+++ Document segment +++

For example, we tokenize a sentence like: "我喜欢敦煌，那里有湛蓝的天空和厚重的历史。", which contains 21 Chinese characters in UTF-8. The tokenized list contains 33 tokens.

I suggest to use the tokenizer from BLOOM, using the tokenizer from BLOOM to encode the same sentence, the resulted list contains only 14 tokens. The same number of tokens contains as twice number of Chinese characters as using the default tokenizer.

The bad thing is one has to construct the pre-trained model from start.

BlinkDL commented 1 year ago

Yeah please see https://twitter.com/BlinkDL_AI/status/1649839897208045573

gg22mm commented 1 year ago

打不开呢，不能翻墙怎么办，有其它的说明吗？ / What if I can't open it and cannot climb over the wall? Is there any other explanation?

+++ Data supplied +++

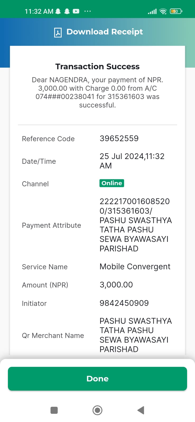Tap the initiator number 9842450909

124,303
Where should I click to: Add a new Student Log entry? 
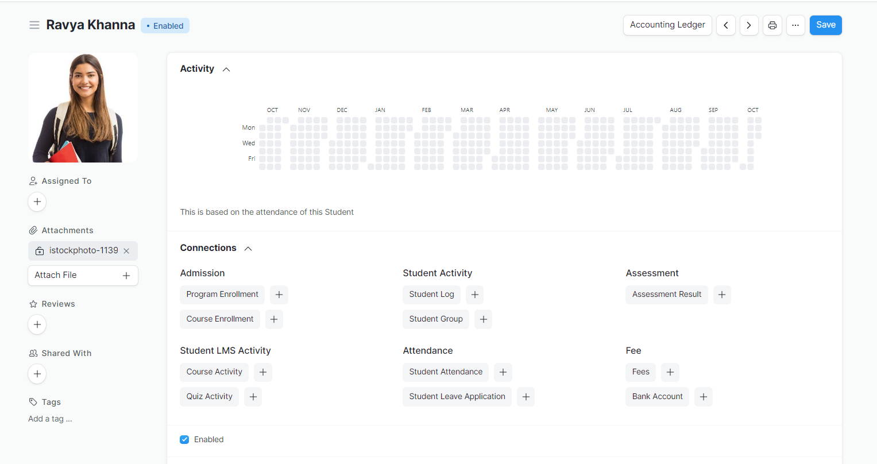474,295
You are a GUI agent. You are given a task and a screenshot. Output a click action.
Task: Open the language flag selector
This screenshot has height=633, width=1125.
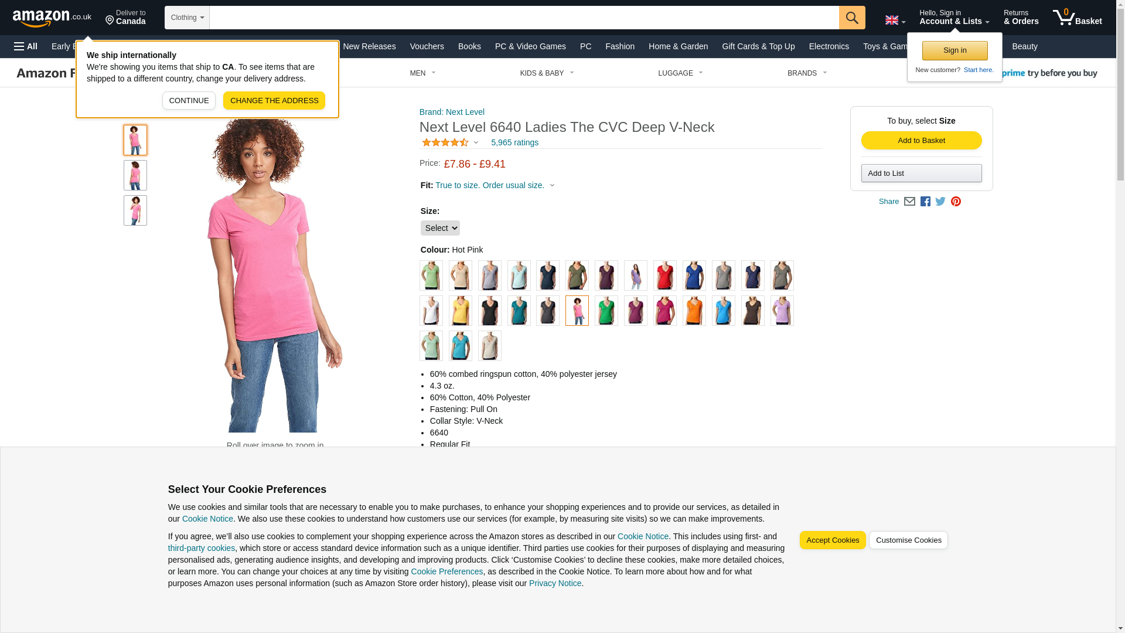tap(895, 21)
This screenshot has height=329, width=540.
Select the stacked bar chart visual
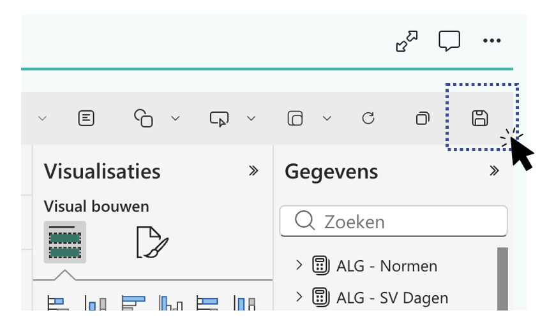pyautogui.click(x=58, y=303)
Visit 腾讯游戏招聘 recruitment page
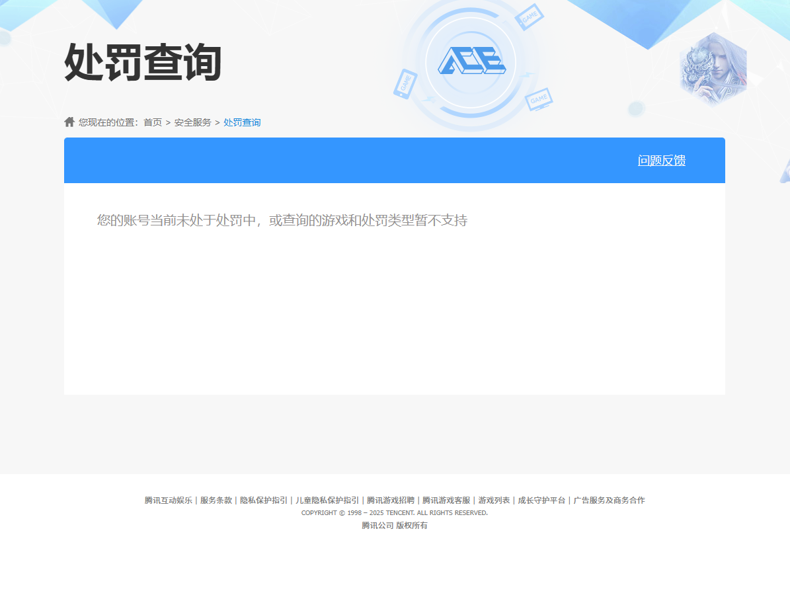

+++

Stated task 1: Condense the paragraph of the tokenizer discussion beginning "I suggest to use the tokenizer from BLOOM" into a single shorter sentence that keeps its main facts.
Stated task 2: Write out everything in the tokenizer discussion from "I suggest to" down to "model from start.".
Stated task 3: According to the tokenizer discussion, how many Chinese characters does the example sentence contain?

Written answer 1: Using BLOOM's tokenizer, the same sentence encodes to only 14 tokens, so the same number of tokens holds twice as many Chinese characters as with the default tokenizer.

Written answer 2:
I suggest to use the tokenizer from BLOOM, using the tokenizer from BLOOM to encode the same sentence, the resulted list contains only 14 tokens. The same number of tokens contains as twice number of Chinese characters as using the default tokenizer.

The bad thing is one has to construct the pre-trained model from start.

Written answer 3: 21 Chinese characters.